Paper No. 236-8
Presentation Time: 3:45 PM
ENVIRONMENTAL EVOLUTION OF PAULINA LAKE (NEWBERRY, OR) OVER THE LAST 15,000 YEARS
Paulina Lake (PL) is a volcanic lake in the Newberry volcano caldera, separated by a 7600BP volcanic ridge from neighbouring East Lake (EL). PL is thermally stratified in summer and ice-covered in winter; its waters have a pH of 7.5 to 9. Sediment cores (PL1: 260 cm; PL2: 506 cm) are dated using tephrochronology (including the Mt. Mazama-Crater Lake ash: MAZ-CL) and 14C dates to provide a record of secular changes in the lake. The section below MAZ-CL may have accumulated in a single rather than 2 separate crater lakes, because the ridge was absent or less pronounced. Ostracod valves vary in abundance in grab samples and cores, with Fabaeformiscandona caudata and Limnocythere paraornata as the most common species present from the lowermost samples on. However, some core sections below MAZ-CL are enriched in Fe, Mn, P and As (High Fe Interval, HFI), and lack ostracods.
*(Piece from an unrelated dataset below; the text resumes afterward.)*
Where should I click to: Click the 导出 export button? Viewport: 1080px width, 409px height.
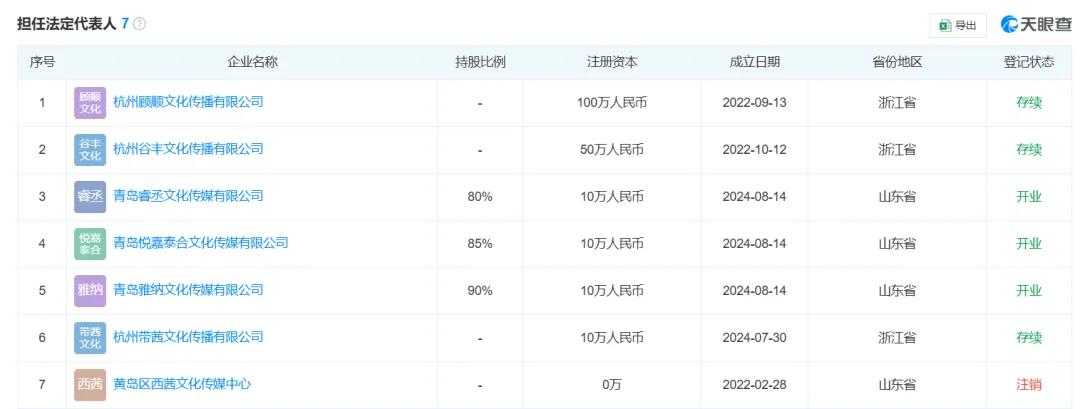tap(958, 25)
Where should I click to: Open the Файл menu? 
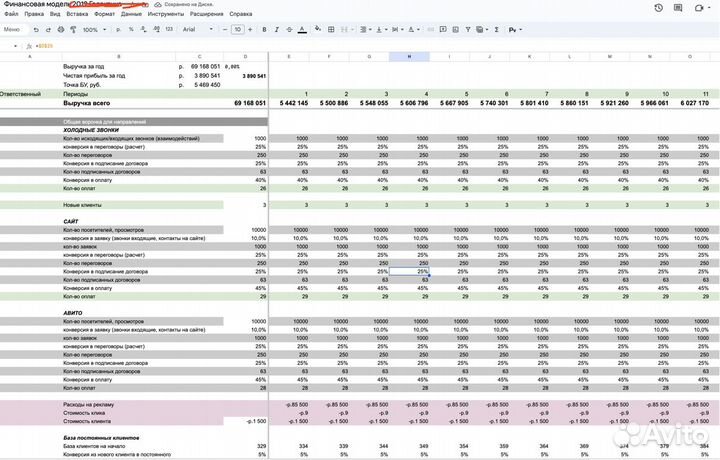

Ostracod stable isotope values range from –9.8 to –6.2‰ for δ18O, and from –3.6 to +3.4‰ for δ13C. Variations in δ18O were interpreted in terms of paleo water temperatures, correcting for vital effects. δ18O data for modern lake water combined with modern ostracod data give the range of observed lake water temperatures: 4-5°C at the bottom and up to 18°C above the thermocline. The δ18Olake water may have varied over time, with changes in precipitation rate and climate. The δ13C values are high in the shallow warm waters, where photosynthesis by submerged aquatic vegetation (including charophytes) may drive up the δ13CDIC. The δ13CDIC values in the water column in the open lake are fairly stable at –1 to +1‰. The observed δ13Costracods can be best explained as having formed from mixtures of CO32- and HCO3- taking into account the δ13C variation in ionic species in DIC. Pre- and post-MAZ-CL sequences differ profoundly, with L. paraornata more common in the latter, and with evidence for lateral transport of ostracods from shallow water to deep water: overall abundance, presence of epiphytic species in deep water, and shallow, warm water isotope signatures indicate that the mixing regime in PL must have changed dramatically after the formation of the two separate lakes. The ostracod data show a sensitivity of ostracods during the “high Fe” period for arsenic, and absence of ostracods in PL may be caused by arsenic toxicity.